Keempat, solidaritas sosial biasanya fokus pada kebutuhan tertentu dan masa tertentu saja, sedangkan ukhuwah Islamiyah bersifat komprehensif, mencakup berbagai aspek kehidupan dan lebih konstan.
Kelima, ukhuwah Islamiyah motivasinya lebih kepada kedalaman spiritual untuk mencapai rida Allah Swt dan balasan di akhirat, sedangkan motivasi solidaritas sosial bisa beragam, seperti eksposur atau kepatuhan pada peraturan.
Peranan Pesantren
Dalam konteks pendidikan, Ustazah Ina menekankan peran vital pesantren dalam membentuk ukhuwah Islamiyah. “Pesantren tidak hanya mengajarkan nilai ini melalui kurikulum, seperti Panca Jiwa dan Moto Pondok, tetapi juga menciptakan lingkungan yang mendukung melalui Khutbatul Arsy, PPKA, kegiatan kolaboratif, salat berjamaah, hingga pembacaan Yasin bersama.”

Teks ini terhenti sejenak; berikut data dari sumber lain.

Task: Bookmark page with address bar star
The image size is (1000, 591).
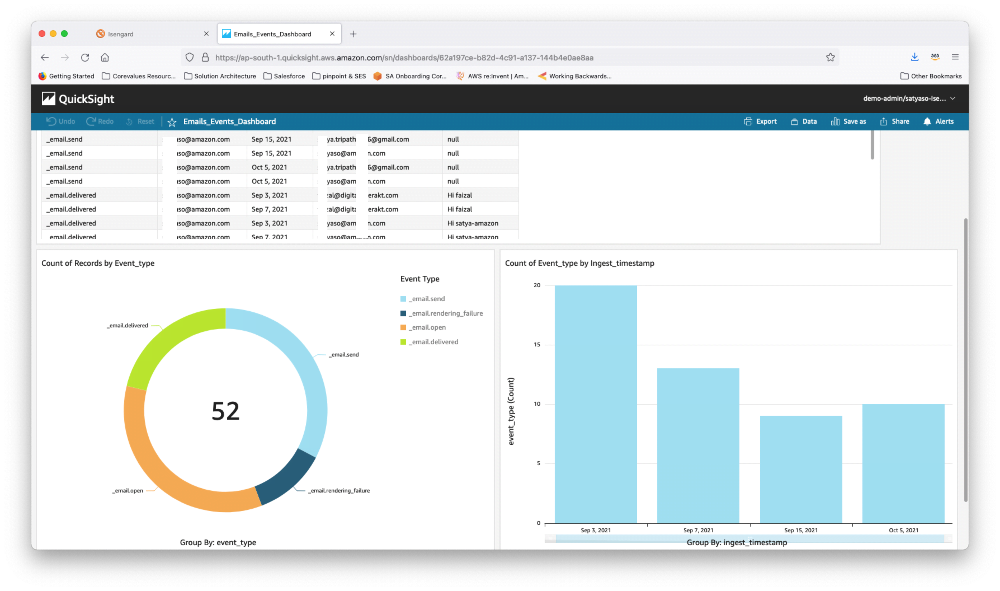Action: [830, 57]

Tak berhenti di situ, pesantren juga menjalin ukhuwah dengan orang tua santri melalui PTC dan aksi nyata seperti zakat, kurban, community service, bahkan donasi ke Palestina. “Semua ini bukan sekadar slogan, tapi terintegrasi dalam kurikulum dan aksi nyata,” tegasnya.
Waspadai Hambatan Ukhuwah Islamiyah
Ustazah Ina mengungkapkan Hambatan terbesar dalam membangun ukhuwah Islamiyah saat ini. Menurutnya ada beberapa faktor terkait hal ini. “Misalnya, masih adanya fanatisme golongan, cara pandang beragama yang cukup ekstrem dari beberapa kalangan masyarakat sehingga hal ini bisa menimbulkan ketidakharmonisan dan perpecahan dalam masyarakat,” ujarnya.
Kemudian, kata Ustazah Ina, ada semacam nasionalisme buta yang melebihi, bahkan mengalahkan loyalitas kepada agama. Ini juga bisa menimbulkan kontroversi dan perdebatan sosial sehingga menimbulkan friksi dan perpecahan di masyarakat juga.
Selanjutnya, menurut Ustazah Ina, faktor rendahnya kesadaran menjalankan ajaran agama yang benar sehingga mereka akhirnya apatis dan kurang empati terhadap masyarakat sekitarnya sehingga tidak mempunyai ukhuwah Islamiyah yang besar. “Ini bisa jadi karena rendahnya pengetahuan mereka, terkait ajaran yang benar seperti apa,” katanya.
“Kemudian, di tengah zaman yang semakin materialistis dan hedonisme, akhirnya membuat sifat cinta dunia dan menjadi menjadi orang yang individualis,” ungkapnya. Ini juga menjadi faktor penghambat ukhuwah Islamiyah.
Selanjutnya, kata Ustazah Ina, pengaruh politik yang kotor dan hilangnya keadilan di tengah masyarakat, membuat orang menjadi apatis dan aprioriori terhadap apapun, terhadap lingkungan sekitar, sisi sosial kemasyarakan. Ini semua dapat menjadi hambatan bagi terwujudnya ukhuwah Islamiyah.